## EXERCISE GOAL
Could you copy out all the lines in the material below where the word "Open" occurs?

## RECORD SET
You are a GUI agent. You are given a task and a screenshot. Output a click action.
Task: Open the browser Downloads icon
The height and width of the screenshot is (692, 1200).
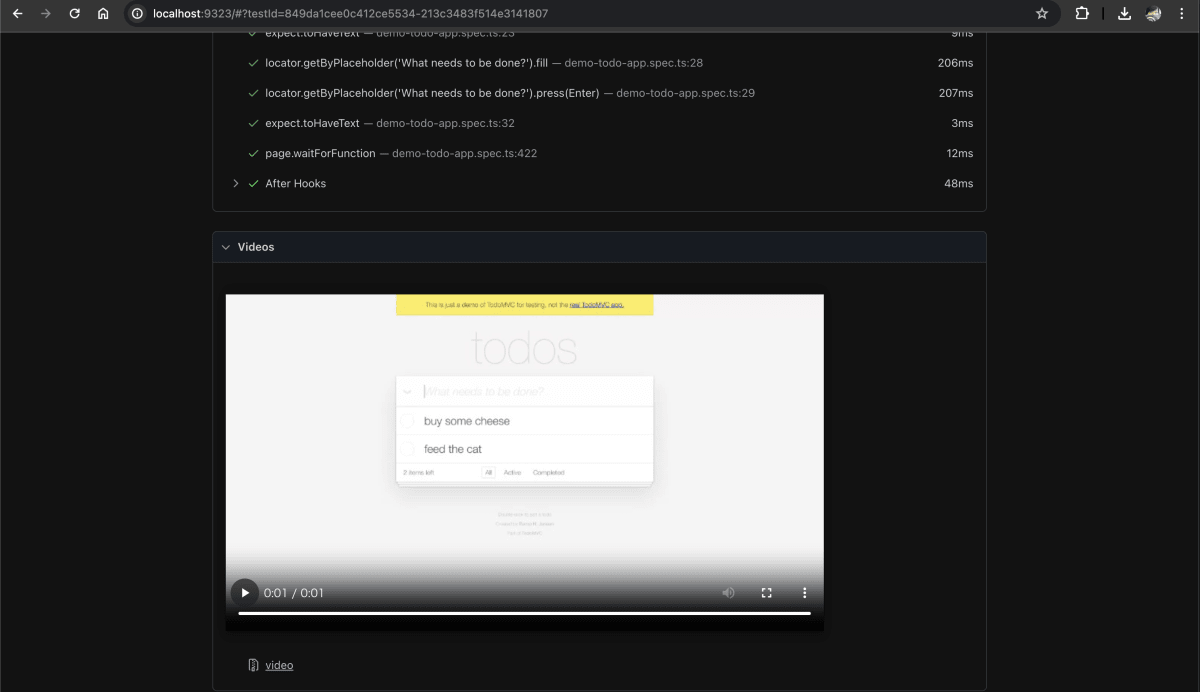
---
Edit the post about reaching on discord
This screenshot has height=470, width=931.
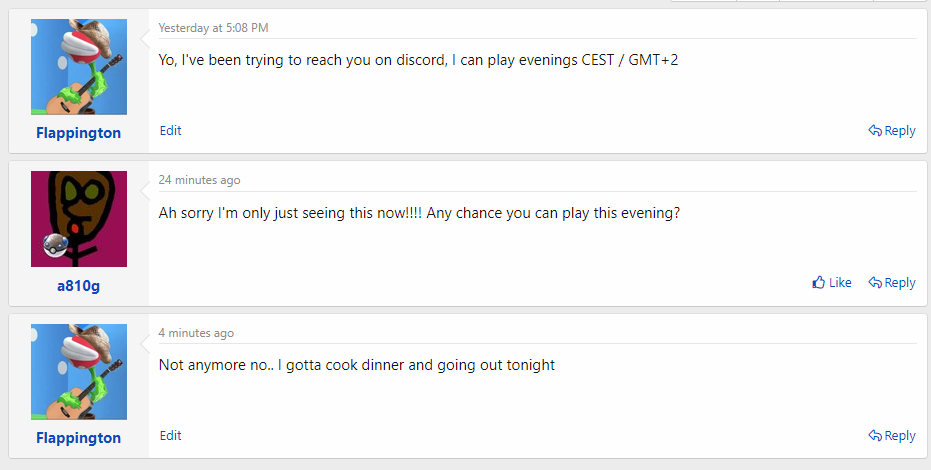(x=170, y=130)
...
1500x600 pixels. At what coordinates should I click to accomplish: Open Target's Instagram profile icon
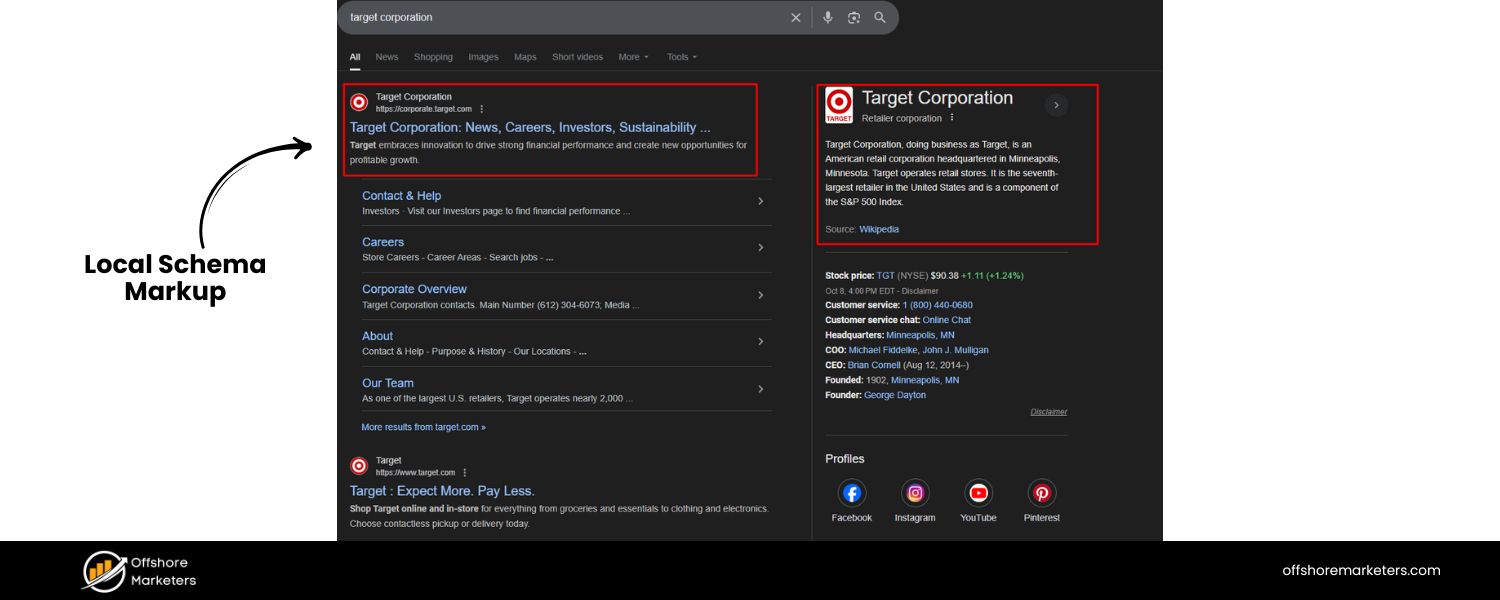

## TASK RESPONSE
Task: Open the browser Downloads icon
1500x600 pixels. At what coordinates should I click to accomplish: Open Target's Instagram profile icon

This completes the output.